Underriner Emphasizes NADA Commitment to Fuel Economy Debate
William P. Underriner
LAS VEGAS, Nev. (Feb. 6) — Incoming 2012 NADA Chairman William P. Underriner brought loud cheers from a standing-room-only audience when he said NADA would continue to challenge the proposed federal fuel-economy standards mandating vehicles meet 54.5 mpg by 2025.
Speaking at the closing session of the annual NADA Convention and Expo, Underriner said the proposed standards appear unreasonable and may well price "millions of Americans out of the market."
"We want a full and fair public debate on the underlying assumptions of this rule. And we simply don't understand the rush," Underriner said to sustained applause. "Let's not forget that new, aggressive fuel-economy regulations went into effect just last year. We need to see how the market responds to that first phase before rushing to the second phase."

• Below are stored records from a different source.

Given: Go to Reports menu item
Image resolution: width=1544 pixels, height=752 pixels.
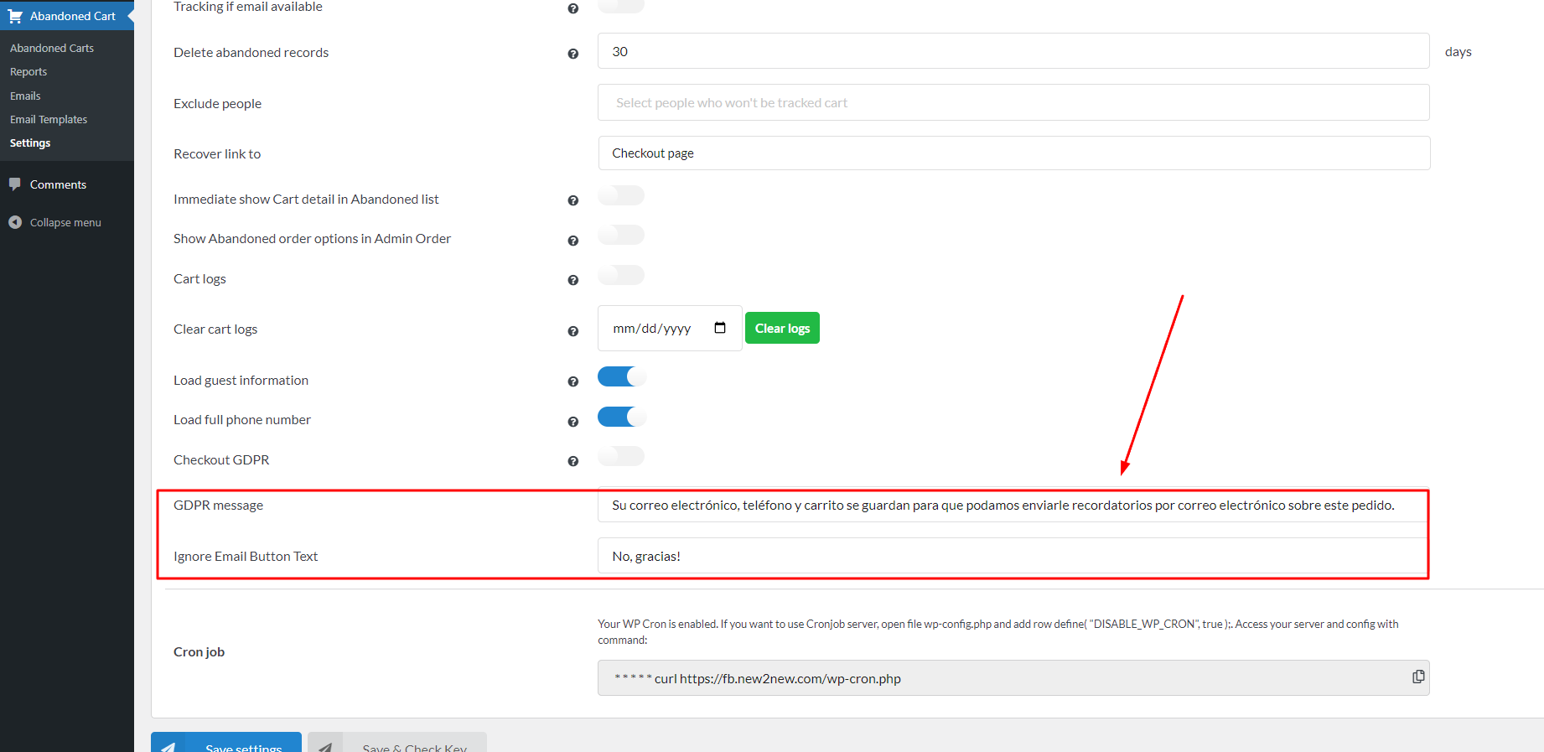Looking at the screenshot, I should [28, 72].
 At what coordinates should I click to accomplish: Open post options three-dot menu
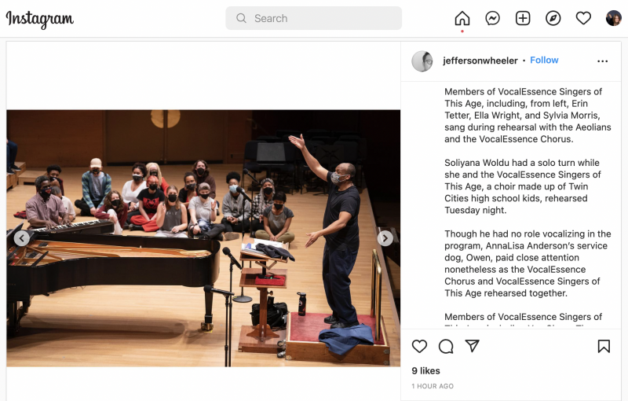602,61
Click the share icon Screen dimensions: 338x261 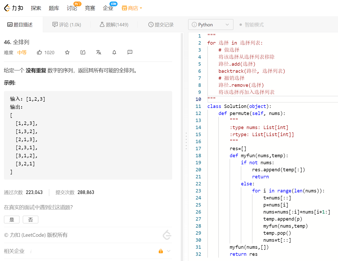[x=83, y=52]
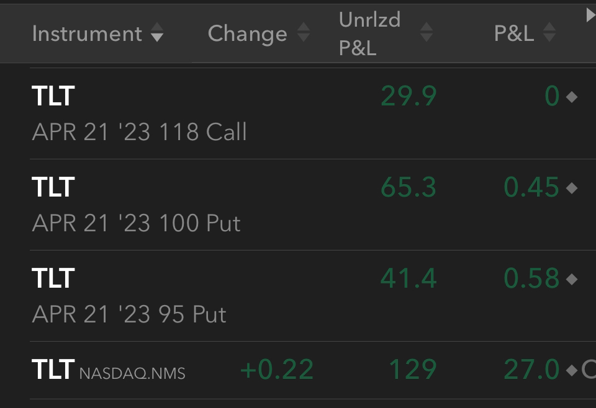Click diamond marker on 100 Put row
The height and width of the screenshot is (408, 596).
[572, 188]
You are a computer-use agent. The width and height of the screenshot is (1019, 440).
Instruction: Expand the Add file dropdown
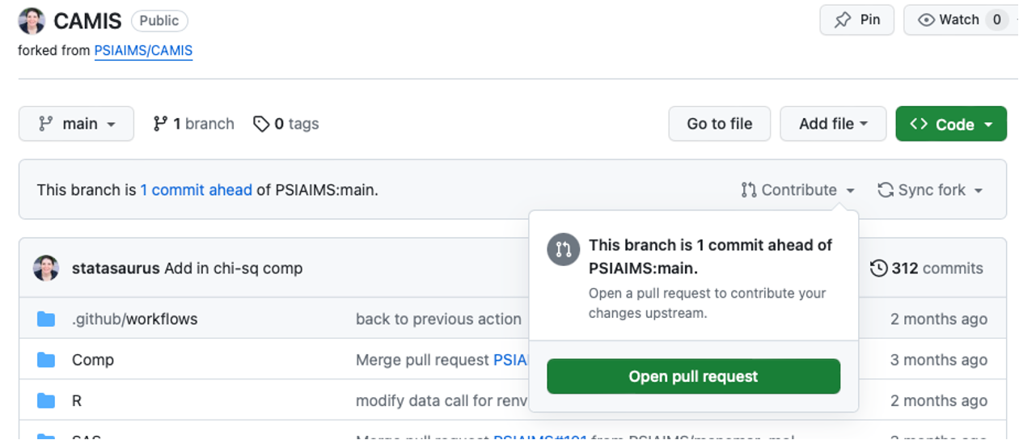tap(833, 124)
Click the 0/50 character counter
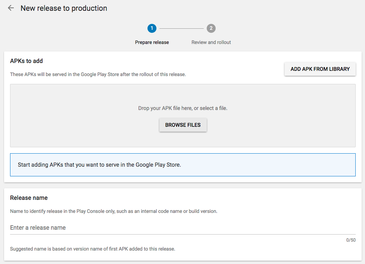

Underriner emphasized that although the EPA has estimated the new requirement will add $3,000 to the cost of each vehicle, "the EPA has been wrong before. The increased costs could be much higher."
Underriner also said federal regulators seem not to understand that the main consideration for buyers is the vehicle’s upfront cost, not its long-term fuel savings. That turns the fuel-economy issue into a price-point/affordability issue, he noted.
Underriner presented new economic data showing that if the average cost of a car rises from $12,000 to $15,000, as many as 7.5 million Americans will be priced out of the market. “That means 7.5 million fewer customers in our showrooms.”
"We already know what that's like," Underriner said. "We've lived that nightmare. We don't want to repeat it.”
Further, Underriner said, if new cars are not purchased, there will be no fuel-economy benefits.
“Nobody else is raising the tough questions in Washington,” he said. “NADA is talking to the Office of Management and Budget. We are talking to the EPA, to NHTSA and Congress. What we do makes a difference. That's why all of us must stay involved in NADA."